**STATED GOAL A:**
Answer these questions about the abstract on solar wind conjunctions:
(i) Where is ESAC located?
(ii) What term does the abstract use for multiple observations of a single volume of plasma by different spacecraft?
(iii) Under what license is the work distributed?

**GIVEN TEXT:**
EGU24-12885, updated on 09 Mar 2024
EGU General Assembly 2024
© Author(s) 2024. This work is distributed under
the Creative Commons Attribution 4.0 License.

Finding Hidden Conjunctions in the Solar Wind

Zoe Faes1, Laura Hayes2, Daniel Müller2, and Andrew Walsh1
Zoe Faes et al.
  • 1European Space Agency, ESAC, Villanueva de la Cañada, Madrid, Spain
  • 2European Space Agency, ESTEC, Noordwijk, the Netherlands

This study aims to identify sets of in-situ measurements of the solar wind which sample the same volume of plasma at different times and locations as it travels through the heliosphere using ensemble machine learning methods. Multiple observations of a single volume of plasma by different spacecraft - referred to here as conjunctions - are becoming more frequent in the current “golden age of heliophysics research” and are key to characterizing the expansion of the solar wind. Specifically, identifying these related observations will enable us to test the current understanding of solar wind acceleration from the corona to the inner heliosphere with a more comprehensive set of measurements than has been used in previous analyses.

**SUPPLIED RECORDS:**

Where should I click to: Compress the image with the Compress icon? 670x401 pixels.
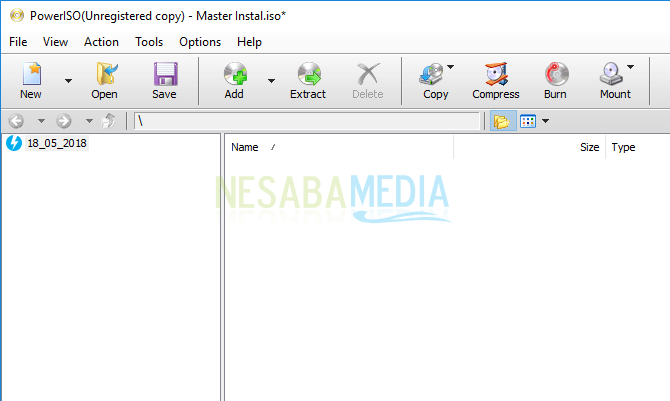(495, 80)
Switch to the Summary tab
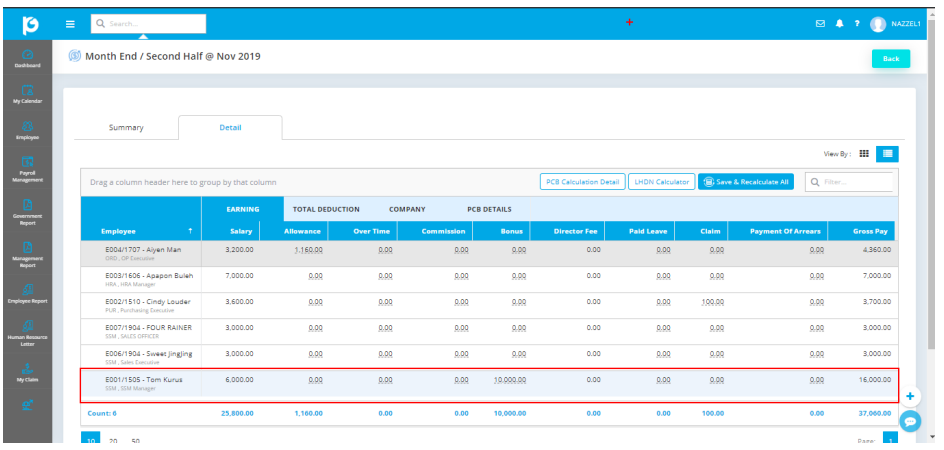 pyautogui.click(x=126, y=128)
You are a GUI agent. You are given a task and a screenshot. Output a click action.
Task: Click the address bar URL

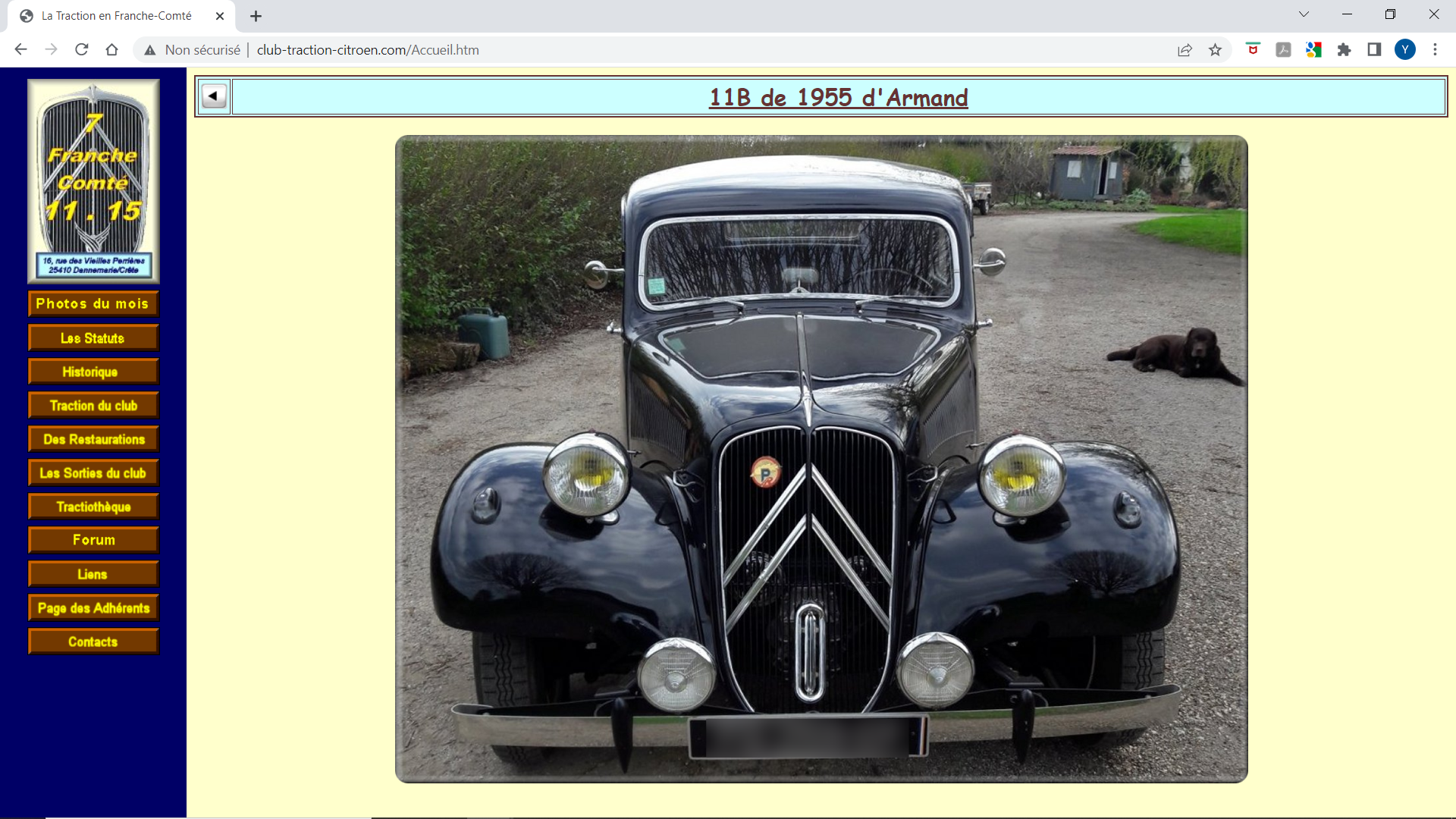pyautogui.click(x=368, y=50)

**STATED GOAL B:** Copy the lines of the entries from the line containing "You are a GUI" through the end of the entries, omitting the pictures.

**FINAL RESULT A:**
(i) Villanueva de la Cañada, Madrid, Spain
(ii) Conjunctions
(iii) The Creative Commons Attribution 4.0 License

**FINAL RESULT B:**
You are a GUI agent. You are given a task and a screenshot. Output a click action.
Task: Click the address bar URL

pyautogui.click(x=368, y=50)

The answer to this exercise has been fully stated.